Meski begitu, sistem tersebut saat ini masih berada pada tahap simulasi. Ke depan, pengembangannya masih terbuka luas, mulai dari penambahan variasi data, integrasi dengan data lapangan aktual, hingga proses kalibrasi agar sistem mampu mengenali karakteristik unik masing-masing lapangan migas.
Dengan pengembangan itu, sistem diharapkan menjadi lebih andal, adaptif, dan siap diterapkan di dunia industri.
Dalam merancang solusi, tim memulai prosesnya dengan menelaah jurnal ilmiah dan berbagai referensi industri untuk memahami persoalan utama yang dihadapi. Setelah itu, mereka memetakan faktor-faktor penyebab dan memilih pendekatan solusi yang paling potensial.

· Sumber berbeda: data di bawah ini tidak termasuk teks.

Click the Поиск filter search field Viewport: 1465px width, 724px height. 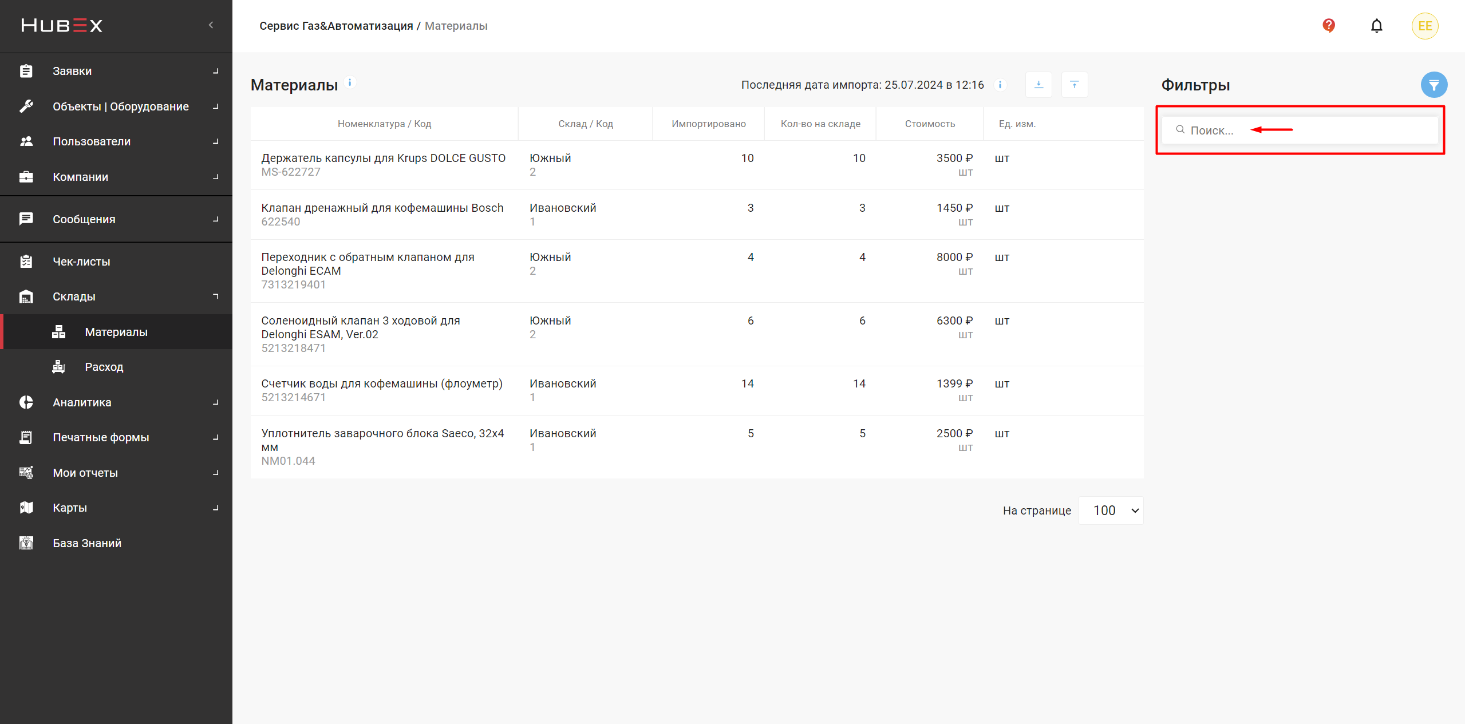coord(1300,130)
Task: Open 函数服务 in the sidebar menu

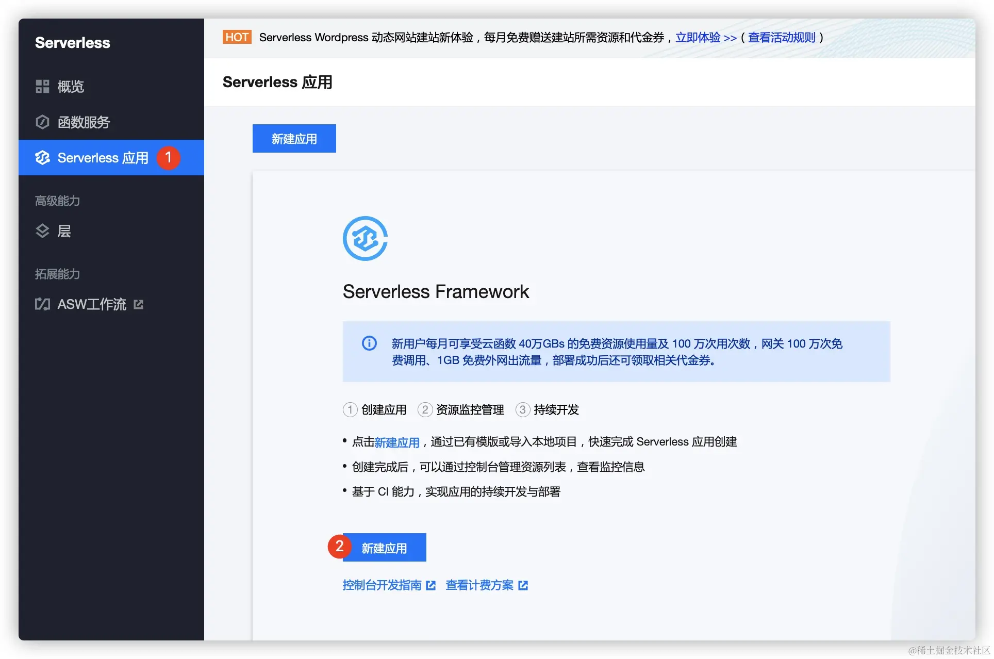Action: point(84,122)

Kolaborasi lintas disiplin menjadi kekuatan utama tim ini. Perspektif teknik perminyakan membantu memahami karakteristik sumur dan masalah produksi secara lebih mendalam, sedangkan perspektif teknologi informasi memperkuat sisi algoritma, otomasi, dan pengembangan sistem. Perpaduan keduanya menghasilkan solusi yang komprehensif dan relevan dengan kebutuhan industri energi saat ini.
Untuk menjaga efektivitas kerja di tengah kesibukan akademik, mereka menerapkan sistem kerja modular. Setiap anggota memegang tanggung jawab spesifik yang dapat dikerjakan secara paralel, sehingga proses pengembangan tetap berjalan efisien hingga tahap presentasi akhir.